## Given records:

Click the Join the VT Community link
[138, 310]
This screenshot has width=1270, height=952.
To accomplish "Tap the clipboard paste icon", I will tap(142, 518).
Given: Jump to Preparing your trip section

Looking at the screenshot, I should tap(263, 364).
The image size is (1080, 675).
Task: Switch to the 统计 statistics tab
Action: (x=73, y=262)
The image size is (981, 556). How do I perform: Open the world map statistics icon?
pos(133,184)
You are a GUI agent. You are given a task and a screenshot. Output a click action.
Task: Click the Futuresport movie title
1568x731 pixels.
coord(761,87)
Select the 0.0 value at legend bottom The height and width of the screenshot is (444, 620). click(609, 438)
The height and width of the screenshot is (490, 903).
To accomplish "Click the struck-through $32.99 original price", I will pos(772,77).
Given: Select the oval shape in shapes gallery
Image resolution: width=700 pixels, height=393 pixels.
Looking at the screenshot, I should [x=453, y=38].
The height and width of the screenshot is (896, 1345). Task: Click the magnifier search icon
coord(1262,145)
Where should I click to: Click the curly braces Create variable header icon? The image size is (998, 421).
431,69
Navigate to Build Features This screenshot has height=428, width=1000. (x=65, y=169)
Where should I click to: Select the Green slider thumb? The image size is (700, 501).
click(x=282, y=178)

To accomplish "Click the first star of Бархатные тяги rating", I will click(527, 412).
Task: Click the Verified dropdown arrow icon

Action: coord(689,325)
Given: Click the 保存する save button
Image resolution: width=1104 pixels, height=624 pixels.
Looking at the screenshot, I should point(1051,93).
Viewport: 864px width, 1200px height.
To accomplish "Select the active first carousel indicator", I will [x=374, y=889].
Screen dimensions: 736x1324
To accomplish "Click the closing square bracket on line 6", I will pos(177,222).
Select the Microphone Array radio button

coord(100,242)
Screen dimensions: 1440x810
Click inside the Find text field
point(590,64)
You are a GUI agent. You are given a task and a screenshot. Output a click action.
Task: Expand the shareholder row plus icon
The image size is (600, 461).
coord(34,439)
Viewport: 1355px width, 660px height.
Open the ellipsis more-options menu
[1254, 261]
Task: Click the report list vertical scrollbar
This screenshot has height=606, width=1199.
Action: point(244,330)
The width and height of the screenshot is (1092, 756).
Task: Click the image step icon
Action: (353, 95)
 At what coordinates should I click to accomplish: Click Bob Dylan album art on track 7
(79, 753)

## Your assignment:
Repeat word for word every line from the start of the entries to the line holding "Screen dimensions: 1440x810", inclusive, and nothing else.

## Result:
Click the Join the VT Community link
[138, 310]
This screenshot has width=1270, height=952.
To accomplish "Tap the clipboard paste icon", I will tap(142, 518).
Given: Jump to Preparing your trip section

Looking at the screenshot, I should tap(263, 364).
The image size is (1080, 675).
Task: Switch to the 统计 statistics tab
Action: (x=73, y=262)
The image size is (981, 556). How do I perform: Open the world map statistics icon?
pos(133,184)
You are a GUI agent. You are given a task and a screenshot. Output a click action.
Task: Click the Futuresport movie title
1568x731 pixels.
coord(761,87)
Select the 0.0 value at legend bottom The height and width of the screenshot is (444, 620). click(609, 438)
The height and width of the screenshot is (490, 903).
To accomplish "Click the struck-through $32.99 original price", I will pos(772,77).
Given: Select the oval shape in shapes gallery
Image resolution: width=700 pixels, height=393 pixels.
Looking at the screenshot, I should [x=453, y=38].
The height and width of the screenshot is (896, 1345). Task: Click the magnifier search icon
coord(1262,145)
Where should I click to: Click the curly braces Create variable header icon? The image size is (998, 421).
431,69
Navigate to Build Features This screenshot has height=428, width=1000. (x=65, y=169)
Where should I click to: Select the Green slider thumb? The image size is (700, 501).
click(x=282, y=178)

To accomplish "Click the first star of Бархатные тяги rating", I will click(527, 412).
Task: Click the Verified dropdown arrow icon

Action: coord(689,325)
Given: Click the 保存する save button
Image resolution: width=1104 pixels, height=624 pixels.
Looking at the screenshot, I should point(1051,93).
Viewport: 864px width, 1200px height.
To accomplish "Select the active first carousel indicator", I will [x=374, y=889].
Screen dimensions: 736x1324
To accomplish "Click the closing square bracket on line 6", I will pos(177,222).
Select the Microphone Array radio button

coord(100,242)
Screen dimensions: 1440x810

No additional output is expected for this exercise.